Tengan cuidado de no desperdiciar las oportunidades. Queridos lectores, tengan cuidado de cómo desperdician los domingos. Podría llegar un día cuando querrían dar mil mundos por otro domingo, pero les será denegado. Podría llegar un día cuando estarían dispuestos a entregar toda su riqueza para tener otra invitación para venir a Cristo, pero les será denegada: pues deberán morir, y la voz de la misericordia no resonará otra vez a sus oídos. Aquellos que no quieren cuando pueden, no podrán cuando quieran. Muchos tocarán después de que el Señor de la casa se hubiere levantado y hubiere cerrado la puerta; pero cuando Él cierra, ningún hombre abre. La puerta fue cerrada para Herodes.

Observen que nuestro Señor tenía una buena razón para rehusar hablar con Herodes esta vez, en adición a las razones ya mencionadas; y consistía en que Él no quería que se supusiera que había cedido a la pompa y dignidad de los hombres. Jesús nunca rehusó una respuesta a la pregunta de un mendigo; pero no complacería la curiosidad de un rey. Herodes sueña que tiene el derecho de hacer cualesquiera preguntas impertinentes que se le ocurriera inventar; pero Jesús no sabe nada de los derechos de los hombres en una materia así: para Él cuenta únicamente la gracia, y para Él el príncipe sobre el trono no es una pizca mejor que el campesino en su casucha, y, así, cuando Herodes, en todo su orgullo y gloria, está completamente seguro de que Cristo le rendirá deferencia y, tal vez, lo adule para ganar su favor, Jesús no le hace caso. Él no quiere nada con el asesino de Juan el Bautista. Si Herodes hubiera sido el más pobre y más despreciable leproso de toda Judea; si hubiera sido el más humilde mendigo de la calle, que fuera cojo o ciego, su voz habría sido escuchada de inmediato por el Señor de misericordia; pero Él no iba a responder al príncipe que espera un homenaje de Sus manos, ni alimentaría los vanos deseos de un réprobo taimado. ¿Qué favor querría de la mano de Herodes? Él no había venido para ser liberado; Él había venido para morir, y por eso puso Su rostro como un pedernal, y, con un valor heroico, no le responde ni una sola palabra.
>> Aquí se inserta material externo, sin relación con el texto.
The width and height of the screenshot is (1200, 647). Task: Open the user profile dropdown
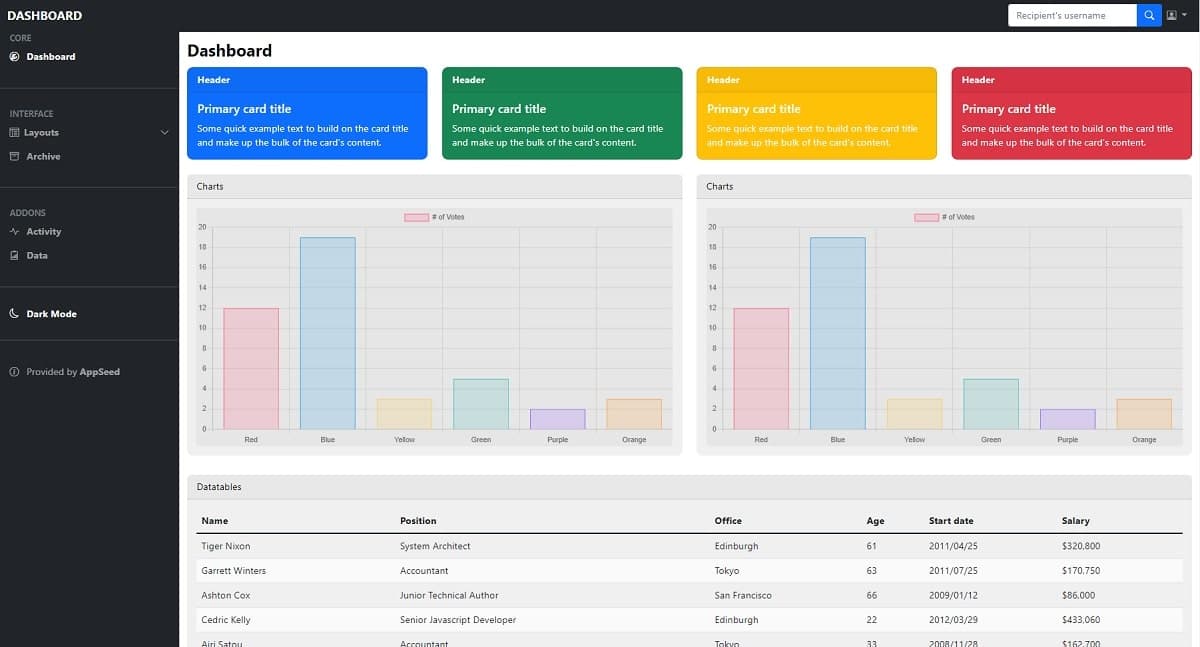1175,15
Ahora, entonces, han visto a la frívola curiosidad en su punto de mayor lucimiento, y la han visto decepcionada, como generalmente lo está hasta este día. Si la gente viene para oír el Evangelio motivada por esta frívola curiosidad, usualmente se retira diciendo: "realmente no veo nada en él. No hemos oído nada elocuente, nada profundo, nada extravagante." Precisamente así es; no hay nada en el Evangelio para complacer a los voluptuosos, aunque hay todo para bendecir a los pobres. Jesús no le respondió nada a Herodes, y no les responderá nada a ustedes si son de la misma calaña de Herodes. La sentencia para los frívolos es que no reciban ninguna respuesta del Evangelio: ni las Escrituras, ni el ministerio, ni el Espíritu de Dios, ni el Señor Jesús hablarán con ellos.
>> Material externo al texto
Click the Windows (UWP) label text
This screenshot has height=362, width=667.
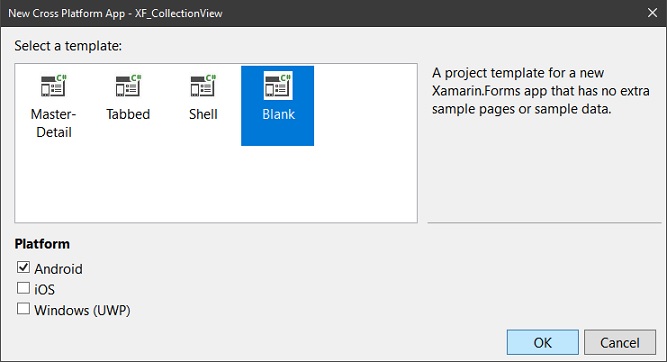pyautogui.click(x=82, y=310)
¿Cuál fue el resultado de esta desilusión en Herodes? La vana curiosidad se condensa y se torna en escarnio. Piensa que el hombre es un tonto, si no es que un idiota, y se lo dice, y comienza a burlarse de él. Con sus soldados comienza a mofarse de él, y a "menospreciarle", que significa abatirlo a la nada. Llama a sus soldados y les dice: "miren a esta criatura: Él no responde una sola palabra a lo que le digo: ¿está privado de sus sentidos? Despiértenlo y vean." Entonces ellos se mofan y se ríen y se burlan y le menosprecian. "Tengo una idea" -dice Herodes- "¡Él dice que es un rey! Traigan mi blanca ropa relumbrante y póngansela: lo investiremos de rey." Y así lo cubrieron con esa ropa, y otra vez se agolparon sobre Él, ultrajándolo.

¿No fue extraño que lo vistieran con un espléndido manto de un blanco deslumbrante? Los escritores medievales se complacían en reflexionar sobre el hecho de que Herodes vistió de blanco a nuestro Señor y después Pilato lo vistió de púrpura. ¿Acaso no es Él el Lirio del valle y la Rosa de Sarón? ¿Acaso no es incomparablemente blanco por Su inocencia, y también gloriosamente rojo en Su sangre expiatoria?

Así, en su propio escarnio, ellos nos exponen inconscientemente tanto Su santidad inmaculada como Su majestuosa realeza. Cuando le hubieron insultado hasta la saciedad, lo enviaron de regreso a Pilato, pateándole a su antojo desde los pies a la cabeza, como si fuese una pelota de fútbol para su diversión. Entonces nuestro Señor completó Su cuarta procesión dolorosa a través de las calles de la ciudad por la que había llorado.

Eso es lo que, a la larga, hacen con Cristo los holgazanes; en su desilusión se cansan de Él y de Su Evangelio, y claman: "fuera con Él; no hay nada en Él, nada de lo que buscábamos, nada que satisfaga la curiosidad, nada sensacional; llévenselo." Y Jesús se aleja para no regresar nunca; y ese es el fin de Herodes, y el fin de muchísimas personas más.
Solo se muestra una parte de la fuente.